Indian Write-Ups

Diagnosis
 
Depression – An overview
- Dr Amit Desai,
Consulting Psychiatrist,Mumba

Disorders of mood or the internal emotional state of a person are characterized by predominant disturbances in the mood and are accompanied by a subjective experience of distress and by a loss of control over one’s emotions. Mood disorders are of two types, namely:

  • Depression – morbidly excessive lowering of mood
  • Mania – abnormally elevated, elated or irritable mood

The distinction between sad mood and clinical depression is not always clearly defined. A clinician must be able to distinguish clinical depression from “normal" sadness. This distinction is important because clinical depression, if left untreated, is frequently recurrent and is associated with significant morbidity and mortality.

Broadly speaking, three criteria are used to diagnose clinical or pathological depression. These are –

  1. Intensity of depression
  2. Duration of depression
  3. Presence of certain psychopathological features

1. Intensity of Depression

Patients with clinical depression often report a subjective feeling of distress. Depressed patients also feel that they have no control over their mood. The depressed mood persists throughout the day and is accompanied by a loss of interest or pleasure in their surroundings.

2. Duration of Depression

Lowering of mood which occurs in response to the stresses of daily life is normally short lasting. These people can be made to “snap out“ of their lowered mood and they can get along with their daily life. Depressed patients, on the other hand, suffer from a persistent lowering of the mood. The depressed mood often becomes more severe over a period of time, leading to a disruption in interpersonal, occupational or recreational functioning.
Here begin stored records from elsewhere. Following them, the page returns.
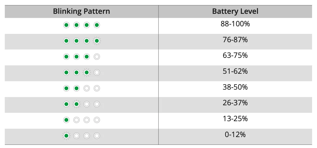Screen dimensions: 317x148
Task: Select the 51-62% battery level value
Action: click(235, 71)
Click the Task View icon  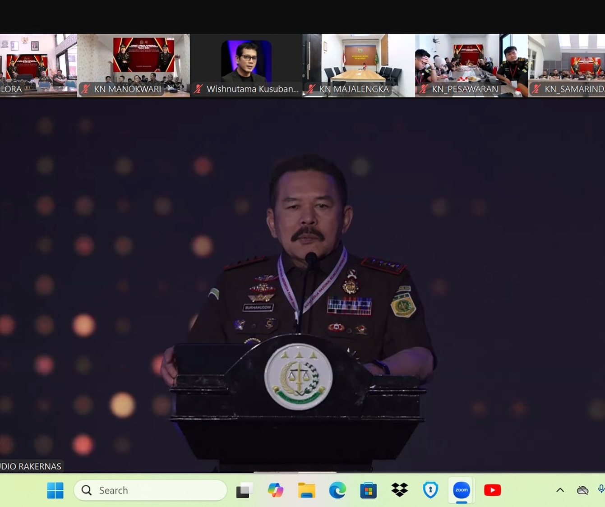(x=244, y=490)
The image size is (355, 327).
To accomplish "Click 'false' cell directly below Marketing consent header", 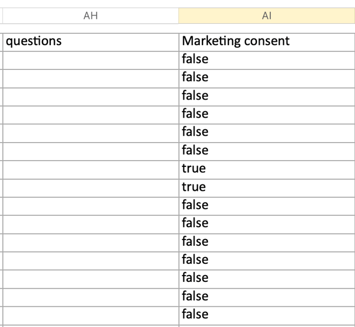I will tap(267, 59).
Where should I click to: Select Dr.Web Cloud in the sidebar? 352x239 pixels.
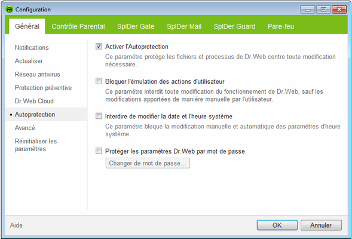34,101
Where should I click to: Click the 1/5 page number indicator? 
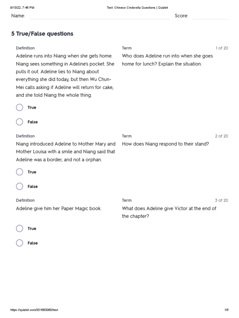coord(226,310)
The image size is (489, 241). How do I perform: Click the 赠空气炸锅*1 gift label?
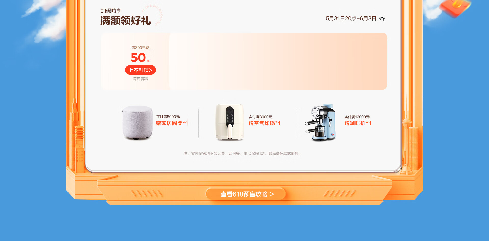(264, 123)

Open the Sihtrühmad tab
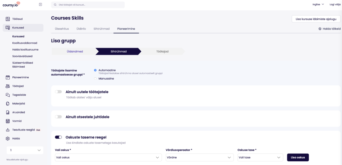click(102, 29)
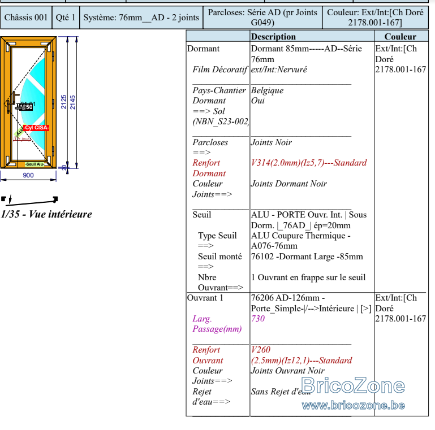Select the Châssis 001 header cell
Viewport: 435px width, 430px height.
click(26, 18)
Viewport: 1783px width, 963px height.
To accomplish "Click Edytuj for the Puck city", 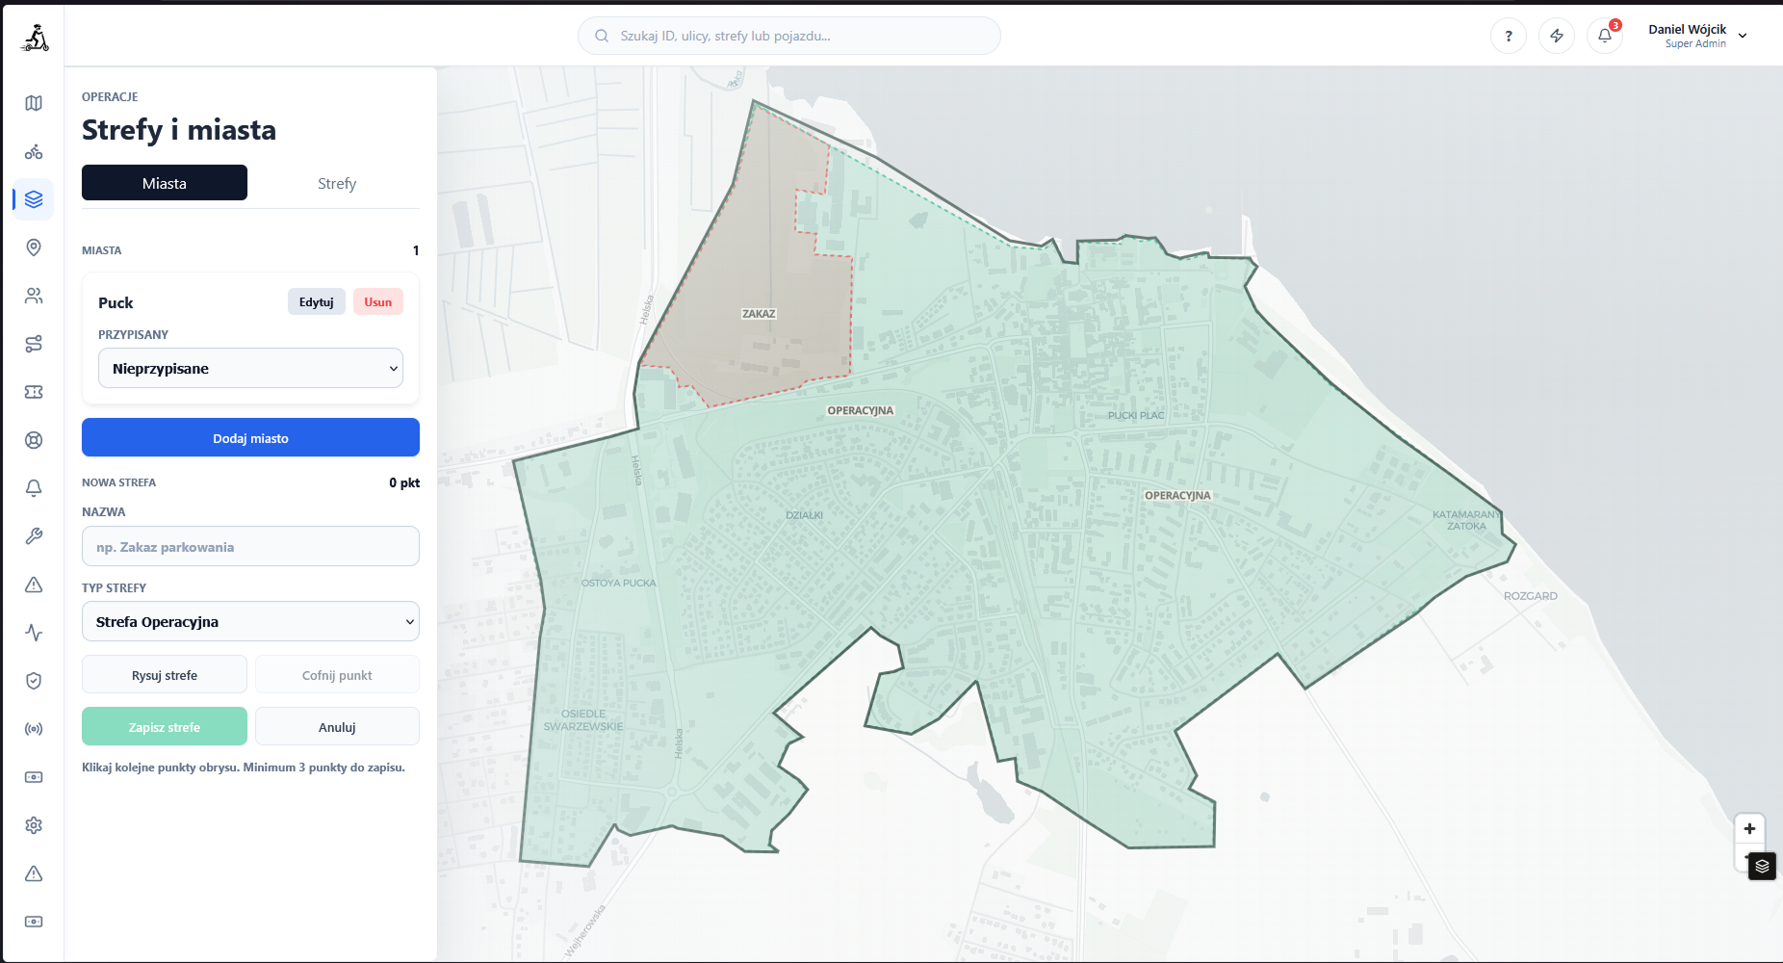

3. Presence of certain psychopathological features

Irrespective of the intensity or duration of the depressed mood, the occurrence of certain characteristic symptoms, namely, delusions of guilt, hopelessness, helplessness or worthlessness, disturbances in vegetative functions like sleep, appetite, sexual activity, cognitive disturbances and strong suicidal tendencies indicate the pathological nature of the mood state and the need for therapeutic intervention.

HISTORICAL ASPECTS OF DEPRESSIVE ILLNESS

Description of what are now referred to as mood disorders have been recorded since antiquity. About 400 B.C., Hippocrates used the terms “mania“ and “melancholia“ to describe certain mental disturbances. These theories of Hippocrates influenced medical thinking for many centuries after they were first propounded. In 1621, Robert Burton in England published his famous book “The Anatomy of Melancholia“ Burton’s work was significant because it inspired a host of other books on melancholia and other mental illnesses.

A clinician must be able to distinguish clinical depression from "normal" sadness. This distinction is important because clinical depression, if left untreated, is frequently recurrent and is associated with significant morbidity and mortality.

In 1882, a German psychiatrist, Dr. Khalbaum introduced the term “cyclothymia“ to describe the occurrence of elation and depression as stages of the same illness.

In the early years of the twentieth century, Sigmound Freud founded the psychoanalytical school of theory which sought to understand the psychological basis of human behavior. According to this theory episodes of depression are precipitated by a symbolic loss of loved object. This loss results in a regressive process which a person retreats from a mature state of a mental functioning to an immature state. The depressive symptoms, according to Freud could be ascribed to the latter state of functioning.

Table 1
Diagnostic Criteria for Major Depressive Episode

A.

At least five of the following symptoms have been present during the same two-week period and represent a change from previous functioning; at least one of the symptoms is either depressed mood or loss of interest or pleasure.

  • Depressed mood most of the day, as indicated by subjective account or observation by others
  • Markedly diminished interest or pleasure in all, or almost all activities most of the day, nearly every day.
  • Significant weight loss or weight gain when not dieting, or decrease or increase in appetite nearly      every day.Insomnia or hypersomnia nearly every day.
  • Psychomotor agitation or retardation.
  • Fatigue or loss of energy.
  • Feelings of worthlessness or excessive or inappropriate guilt.
  • Diminished ability to think or concentrate, or indecisiveness.
  • Recurrent thoughts of death, recurring suicidal ideation without a plan, or a suicidal attempt or a      specific plan for committing suicide
  • B.

  • It cannot be established that an organic factor initiated and maintained the disturbance.
  • The disturbance is not a normal reaction to the death of a loved one
  • C.
  • Absence of delusions or hallucinations for as long as two weeks in the absence of prominent mood symptoms.
  • D.
  • Not superimposed or schizophrenia or any other psychotic disorder.

  • Question pertaining to the classification of mood disorders received a great deal of attention. In 1952, the American Psychiatric Association published the first edition of the Diagnostic and Statistical Manual of Mental Disorders (DSM-I) in which four different types of depressive disorders were depressive reaction, psychotic depressive reaction and neurotic depressive reaction. The word “reaction” was used to signify the relationship between environmental stresses and the onset of the depressive disorders.